The Anchorage Daily News reported on Alaska pork being ready for the freezer at A.D. Farms, and that pork will be sold at the indoor farmers market at Anchorage’s Northway Mall. The story included a wrap-up of other local foods available at the market, and it had a recipe for crock-pot cod.

Laine Welch’s Alaska fishing column was about how more local fish is appearing in school lunch menus.

The Anchorage Daily News Alaska Newsreader feature reported on several Arctic travelers getting trichinosis from eating undercooked bear meat. The National Post of Canada also had a story on travelers eating undercooked bear meat, while the New York Times had an article about how trichinosis is common in bear meat that isn’t cooked properly.

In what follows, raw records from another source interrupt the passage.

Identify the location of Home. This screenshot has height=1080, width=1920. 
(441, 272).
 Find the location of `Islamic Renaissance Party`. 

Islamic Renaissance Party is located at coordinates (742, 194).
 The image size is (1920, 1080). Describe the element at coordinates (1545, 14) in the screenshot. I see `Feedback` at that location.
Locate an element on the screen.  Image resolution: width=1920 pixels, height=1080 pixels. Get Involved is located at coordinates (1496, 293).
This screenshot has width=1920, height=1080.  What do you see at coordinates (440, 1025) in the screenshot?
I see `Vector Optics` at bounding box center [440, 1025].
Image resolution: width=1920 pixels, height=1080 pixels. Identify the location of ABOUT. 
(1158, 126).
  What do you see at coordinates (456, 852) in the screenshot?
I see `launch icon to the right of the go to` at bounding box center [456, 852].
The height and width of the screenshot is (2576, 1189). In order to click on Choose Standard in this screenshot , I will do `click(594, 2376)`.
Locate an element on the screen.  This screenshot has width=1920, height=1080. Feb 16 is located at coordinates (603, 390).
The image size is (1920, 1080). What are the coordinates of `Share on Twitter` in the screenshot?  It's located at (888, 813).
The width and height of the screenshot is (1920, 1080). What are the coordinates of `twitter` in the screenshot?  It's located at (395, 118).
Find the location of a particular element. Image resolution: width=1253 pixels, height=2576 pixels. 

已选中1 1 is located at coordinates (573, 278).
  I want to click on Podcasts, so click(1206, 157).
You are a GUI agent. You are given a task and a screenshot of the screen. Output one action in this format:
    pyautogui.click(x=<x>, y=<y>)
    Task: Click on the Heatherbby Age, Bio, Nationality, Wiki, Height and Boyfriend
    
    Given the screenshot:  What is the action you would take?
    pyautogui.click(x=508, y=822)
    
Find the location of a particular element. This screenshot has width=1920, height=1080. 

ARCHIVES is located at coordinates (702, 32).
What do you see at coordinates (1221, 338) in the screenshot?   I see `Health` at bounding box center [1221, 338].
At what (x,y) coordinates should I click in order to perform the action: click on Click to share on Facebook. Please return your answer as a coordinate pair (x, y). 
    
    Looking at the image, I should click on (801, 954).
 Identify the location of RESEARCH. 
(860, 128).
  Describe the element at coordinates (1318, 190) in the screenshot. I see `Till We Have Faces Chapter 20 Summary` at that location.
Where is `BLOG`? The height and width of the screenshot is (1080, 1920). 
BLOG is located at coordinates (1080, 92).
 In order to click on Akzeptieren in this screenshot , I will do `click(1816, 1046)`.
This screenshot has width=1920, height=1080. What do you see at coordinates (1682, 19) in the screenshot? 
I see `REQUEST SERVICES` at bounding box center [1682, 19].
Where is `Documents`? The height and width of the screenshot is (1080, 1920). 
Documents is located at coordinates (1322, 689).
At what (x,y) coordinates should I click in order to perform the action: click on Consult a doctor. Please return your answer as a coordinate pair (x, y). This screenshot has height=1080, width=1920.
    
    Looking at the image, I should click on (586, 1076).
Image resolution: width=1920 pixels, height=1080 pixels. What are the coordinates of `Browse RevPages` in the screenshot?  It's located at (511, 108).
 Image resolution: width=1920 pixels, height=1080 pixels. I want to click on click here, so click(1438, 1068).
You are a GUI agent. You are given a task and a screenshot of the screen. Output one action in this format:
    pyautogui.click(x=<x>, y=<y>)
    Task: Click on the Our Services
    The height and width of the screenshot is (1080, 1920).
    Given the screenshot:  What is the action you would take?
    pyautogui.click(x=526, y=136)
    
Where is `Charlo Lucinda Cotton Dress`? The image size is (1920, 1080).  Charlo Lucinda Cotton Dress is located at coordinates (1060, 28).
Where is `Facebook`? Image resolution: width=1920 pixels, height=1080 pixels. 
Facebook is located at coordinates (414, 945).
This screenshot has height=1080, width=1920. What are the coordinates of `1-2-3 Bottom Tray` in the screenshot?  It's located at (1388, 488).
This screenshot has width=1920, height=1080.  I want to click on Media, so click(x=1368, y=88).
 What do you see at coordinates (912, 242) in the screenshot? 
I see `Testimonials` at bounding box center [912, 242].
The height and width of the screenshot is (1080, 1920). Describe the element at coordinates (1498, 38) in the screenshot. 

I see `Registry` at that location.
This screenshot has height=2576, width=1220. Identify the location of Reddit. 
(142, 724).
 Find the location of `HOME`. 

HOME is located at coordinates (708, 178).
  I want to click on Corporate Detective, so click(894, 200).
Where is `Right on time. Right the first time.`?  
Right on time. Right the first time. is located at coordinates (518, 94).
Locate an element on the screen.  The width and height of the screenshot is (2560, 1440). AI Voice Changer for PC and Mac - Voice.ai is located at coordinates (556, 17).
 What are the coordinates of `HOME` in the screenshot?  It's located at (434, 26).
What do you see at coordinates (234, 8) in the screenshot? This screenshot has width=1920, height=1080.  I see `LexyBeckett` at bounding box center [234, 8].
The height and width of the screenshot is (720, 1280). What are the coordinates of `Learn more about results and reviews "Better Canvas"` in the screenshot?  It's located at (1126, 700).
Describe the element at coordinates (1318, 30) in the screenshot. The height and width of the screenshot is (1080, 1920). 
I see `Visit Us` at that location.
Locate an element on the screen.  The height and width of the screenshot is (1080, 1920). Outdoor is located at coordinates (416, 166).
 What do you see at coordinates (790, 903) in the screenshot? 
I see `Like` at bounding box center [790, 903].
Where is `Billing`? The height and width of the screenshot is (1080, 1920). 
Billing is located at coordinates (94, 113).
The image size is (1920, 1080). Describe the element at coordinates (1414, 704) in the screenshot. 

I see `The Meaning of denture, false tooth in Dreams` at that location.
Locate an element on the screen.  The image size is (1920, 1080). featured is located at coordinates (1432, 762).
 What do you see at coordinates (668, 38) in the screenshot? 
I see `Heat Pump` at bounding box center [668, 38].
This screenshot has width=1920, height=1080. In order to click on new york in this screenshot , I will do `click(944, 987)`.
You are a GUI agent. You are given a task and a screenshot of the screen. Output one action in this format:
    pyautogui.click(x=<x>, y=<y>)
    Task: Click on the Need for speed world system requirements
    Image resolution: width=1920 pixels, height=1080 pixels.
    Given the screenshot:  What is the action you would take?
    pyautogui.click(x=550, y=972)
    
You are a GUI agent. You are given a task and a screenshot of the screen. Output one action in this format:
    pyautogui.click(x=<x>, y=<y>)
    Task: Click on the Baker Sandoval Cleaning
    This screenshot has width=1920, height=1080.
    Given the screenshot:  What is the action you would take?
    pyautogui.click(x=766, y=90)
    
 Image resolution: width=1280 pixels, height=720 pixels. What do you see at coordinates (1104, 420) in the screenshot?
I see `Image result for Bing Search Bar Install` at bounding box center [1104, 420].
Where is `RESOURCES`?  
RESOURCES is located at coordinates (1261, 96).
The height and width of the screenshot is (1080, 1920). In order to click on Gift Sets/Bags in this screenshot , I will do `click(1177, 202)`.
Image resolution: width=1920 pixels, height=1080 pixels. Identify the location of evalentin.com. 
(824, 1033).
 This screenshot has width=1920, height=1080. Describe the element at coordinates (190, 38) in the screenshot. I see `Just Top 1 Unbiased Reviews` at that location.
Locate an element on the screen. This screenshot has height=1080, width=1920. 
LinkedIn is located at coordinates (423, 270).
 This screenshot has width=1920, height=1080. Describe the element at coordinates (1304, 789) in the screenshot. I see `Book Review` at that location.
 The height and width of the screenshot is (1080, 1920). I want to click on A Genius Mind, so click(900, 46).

The Anchorage Daily News had an article about how Alaska’s rhubarb probably first came from Russia.

Miller-McCune magazine had an article about how Alaska’s complex salmon politics can serve as a model for sustainable fisheries elsewhere in the world.

The Alaska Public Radio Network reported on a woman from Aniak, Dee Matter, who has taken freezing her food to a new level. The story also was on APRN’s Alaska News Nightly show.

The Fairbanks Daily News-Miner had a feature article about Kotzebue hunter and trapper Ross Schafer and the “Eskimo” way of life.

The Fairbanks Daily News-Miner had an article about a conflict between farmers and hunters over the future of the Delta bison herd.

The Juneau Empire ran a story about glaciers providing an important food source.

Anchorage Daily News garden columnist Jeff Lowenfels wrote about magazine gifts for gardeners.

The Seattle Post-Intelligencer ran an Associated Press article about Monsanto’s role in the business of agriculture, especially the way it squeezes out competitors in the seed industry.

Finally, the University of Alaska Fairbanks School of Natural Resources and Agricultural Sciences blog featured an article about a new study about food security challenges in Alaska.